Menurut Nyoman, iring-iringan masyarakat pada saat hari raya Galungan (hari Kemenangan Kebenaran) dan Saraswati (Hari Pendidikan) yang datang setiap 210 hari juga dibolehkan melewati istana meski Presiden bermalam di sana.
"Larangan ke Tirta Empul sama sekali tidak ada, pasti ada izin asalkan dikoordinasikan dengan pimpinan kami," tambah Nyoman.
Bahkan dulu, para pegawai istana juga mandi di Tirta Empul karena PDAM baru masuk ke Istana Tampaksiring tahun 1970-an, pun para turis belum sebanyak dan sebersemangat saat ini untuk mengunjungi Tirta Empul.
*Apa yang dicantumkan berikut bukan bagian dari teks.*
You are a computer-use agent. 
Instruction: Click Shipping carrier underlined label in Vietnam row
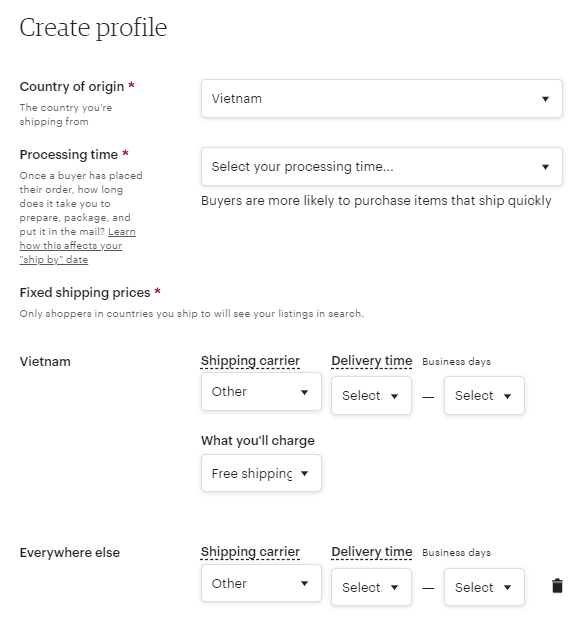(250, 361)
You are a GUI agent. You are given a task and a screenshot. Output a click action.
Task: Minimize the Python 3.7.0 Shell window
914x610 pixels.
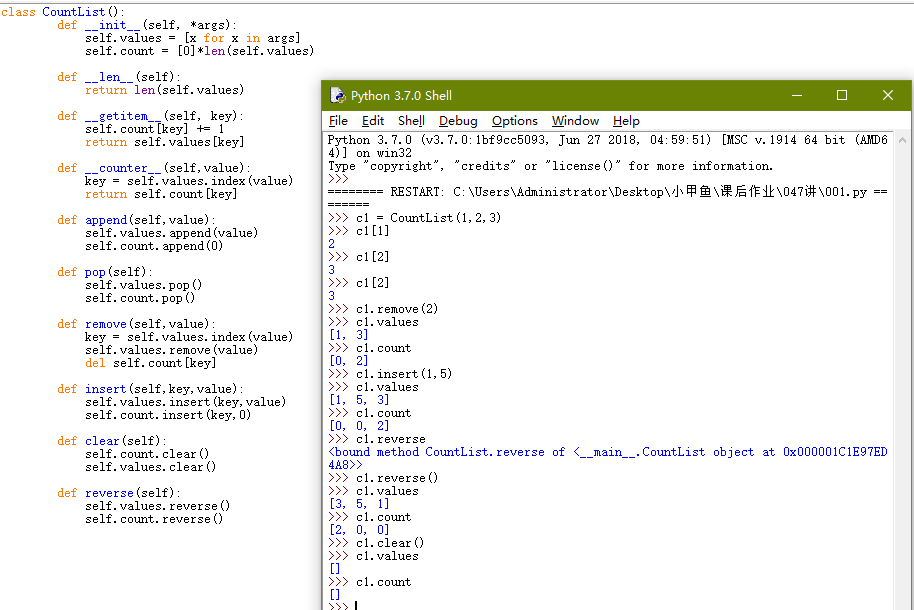click(796, 96)
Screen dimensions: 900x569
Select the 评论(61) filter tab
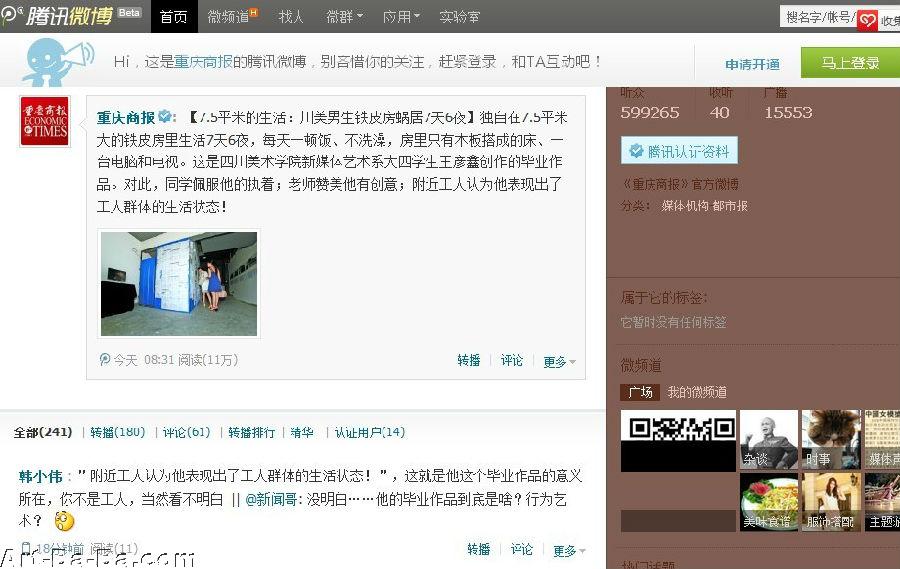(x=187, y=432)
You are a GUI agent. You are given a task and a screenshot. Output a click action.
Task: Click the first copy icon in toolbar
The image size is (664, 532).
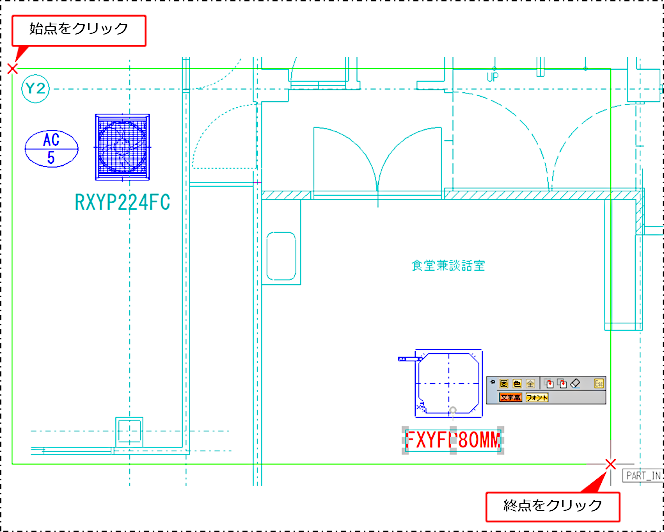[x=549, y=384]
Dari pinggir wisma dengan mata telanjang penghuni istana dapat melihat warga yang beraktivitas di pemandian tersebut.
Menurut cerita, pernah pada suatu hari Presiden Sukarno turun ke Tirta Empul dan membagi-bagi sabun mandi kepada semua orang yang sedang mandi di sana. Ia juga sering duduk minum kopi sambil menikmati jajanan yang disuguhkan masyarakat setiap kali ia berkunjung ke rumah-rumah penduduk. Dalam kunjungan informal seperti itu Soekarno selalu membawa sesedikit mungkin pengawal.